* _提示文_
______________________________

中途採用で動画を活用する場合、「動画広告」と「採用動画」という2つの選択肢があります。このうち、認知獲得の効果が期待できるのが、動画広告です。今回は、中途採用での動画活用をテーマにした企画の第2弾として、内容を動画広告に絞って徹底解説。

株式会社リチカの山田健太氏より、動画広告のトレンドや動画広告運用の注意点を、株式会社マイナビの安高隼平より、中途採用における動画広告活用のポイントをお伝えします。

※この記事は2022年6月15日に開催されたウェビナー「【採用動画ウェビナーvol.2】 埋もれない中途採用のための企業認知獲得手法とは? 動画広告を活用した採用広報のメソッドを解説!」の内容をもとに作成しています。記事内の情報や解説者の情報はウェビナー開催当時のものです。

動画広告市場の現状とトレンド

山田健太氏(以下、山田):まずは、動画広告市場の現状を把握しましょう。近年、動画広告市場は急速に伸びており、2025年には推定1兆円になるといわれています。

動画広告にも複数の種類があり、なかでも今、市場の半分近くを占めるのがインストリーム広告です。インストリーム広告とは、動画の再生前後または再生中に表示される広告枠のことで、代表的なものが、YouTube広告です。

動画広告市場の成長を下支えしているのが何かというと、動画広告の配信先の増加です。YouTube、TikTokといった動画系サービスの人気に比例して、動画広告枠が増加しているのです。現在では、主要なWebメディアの多くが動画広告枠を扱っている状況です。

______________________________

* _データ抜粋_

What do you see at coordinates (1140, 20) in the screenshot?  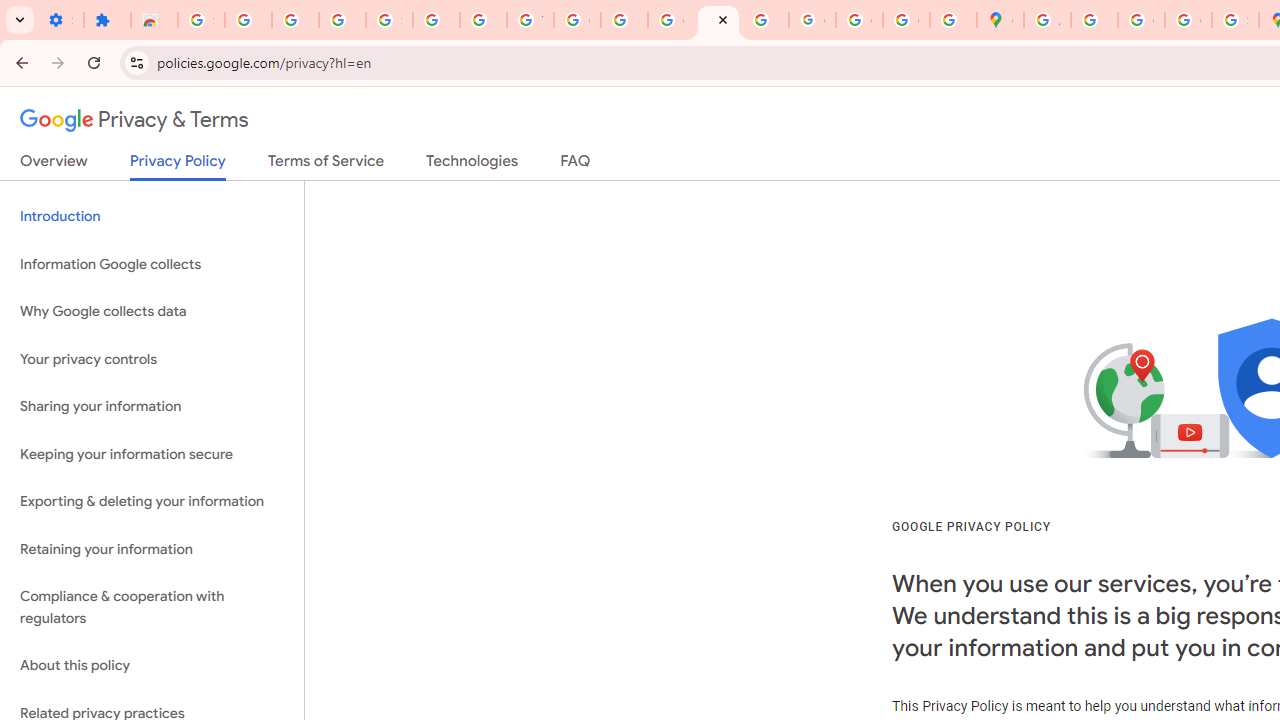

______________________________

動画広告についての文章のうち、「株式会社リチカの山田健太氏よ」を含む言葉で始まり「広告枠を扱っている状況です。」で終わる部分を、一字も変えずに書き写して返してください。

株式会社リチカの山田健太氏より、動画広告のトレンドや動画広告運用の注意点を、株式会社マイナビの安高隼平より、中途採用における動画広告活用のポイントをお伝えします。

※この記事は2022年6月15日に開催されたウェビナー「【採用動画ウェビナーvol.2】 埋もれない中途採用のための企業認知獲得手法とは? 動画広告を活用した採用広報のメソッドを解説!」の内容をもとに作成しています。記事内の情報や解説者の情報はウェビナー開催当時のものです。

動画広告市場の現状とトレンド

山田健太氏(以下、山田):まずは、動画広告市場の現状を把握しましょう。近年、動画広告市場は急速に伸びており、2025年には推定1兆円になるといわれています。

動画広告にも複数の種類があり、なかでも今、市場の半分近くを占めるのがインストリーム広告です。インストリーム広告とは、動画の再生前後または再生中に表示される広告枠のことで、代表的なものが、YouTube広告です。

動画広告市場の成長を下支えしているのが何かというと、動画広告の配信先の増加です。YouTube、TikTokといった動画系サービスの人気に比例して、動画広告枠が増加しているのです。現在では、主要なWebメディアの多くが動画広告枠を扱っている状況です。